Pressure still on despite EPR delay, says Eco Flexibles

Following confirmation that the Extended Producer Responsibility (EPR) scheme has been postponed to a 2024 rollout, Eco Flexibles has urged businesses not to take their foot off the sustainability pedal and to begin collecting vital data as soon as possible.

The business believes that the delay to EPR rollout risks downplaying the urgency, which could leave many businesses with an unwelcome surprise in 2024.

“No doubt many companies will be breathing a sigh of relief at the predicted delay of EPR rollout, but even a year out from its new 2024 launch, we must ensure we are collecting as much valuable packaging data as possible,” says Simon Buswell, Director at Eco Flexibles.

“Pushing back the start of EPR was necessary while so much of the scheme and its scope was yet to be confirmed, but we run a real risk of minimising the significance. For the EPR programme to have a positive impact and function as more than just ‘passing the buck’ on recovery, it needs to be driven by real, meaningful data. We are urging those that have not yet started collecting, managing and auditing their data collection, to begin as soon as possible.”

The EPR scheme aims to hold manufacturers and producers accountable for the lifecycle of their packaging products. Under the scheme, packaging producers will be legally responsible for the collection, recycling, and safe disposal of packaging waste generated by their products.

To fulfill these obligations, producers may be required to pay fees or contribute to a fund dedicated to managing and recycling packaging waste. Eco Flexibles advocates for a closed-loop plastic economy and champions substantial investment in recycling infrastructure as the path to a more sustainable industry.

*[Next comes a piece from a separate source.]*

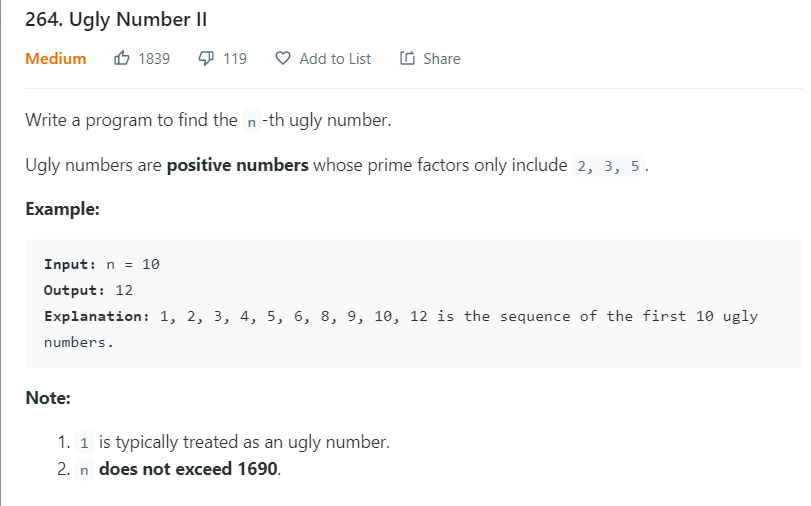Click the inline code 2, 3, 5

(608, 166)
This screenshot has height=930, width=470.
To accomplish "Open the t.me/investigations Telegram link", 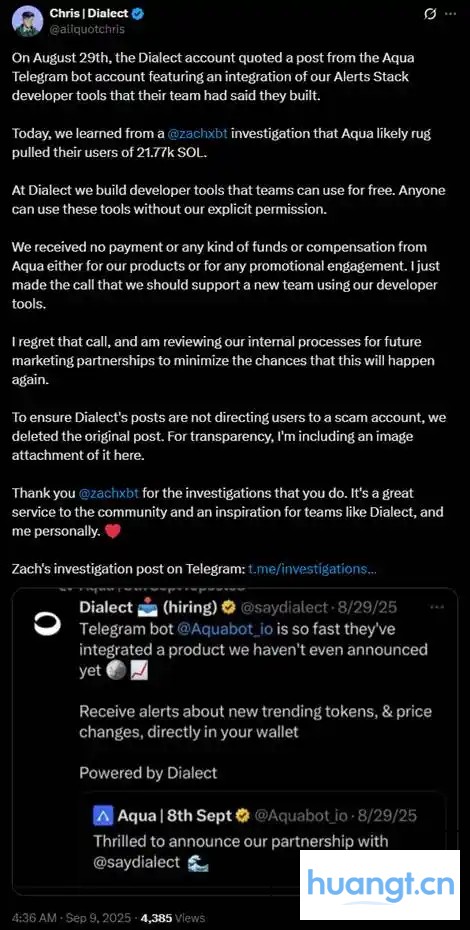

“For many of us, the delay to EPR seemed inevitable while so much of the scope was still being debated, so a 2024 rollout doesn’t come as a surprise.” says Simon Buswell. “However, as with all sustainability legislation, we can see it as either just an obligation and cost, or as a springboard for real change. If EPR gets brands thinking more about packaging circularity and technologies such as monopolymer materials – and brings investment in vital recycling infrastructure – then it will set us on the path to a stronger industry, and that should be celebrated.”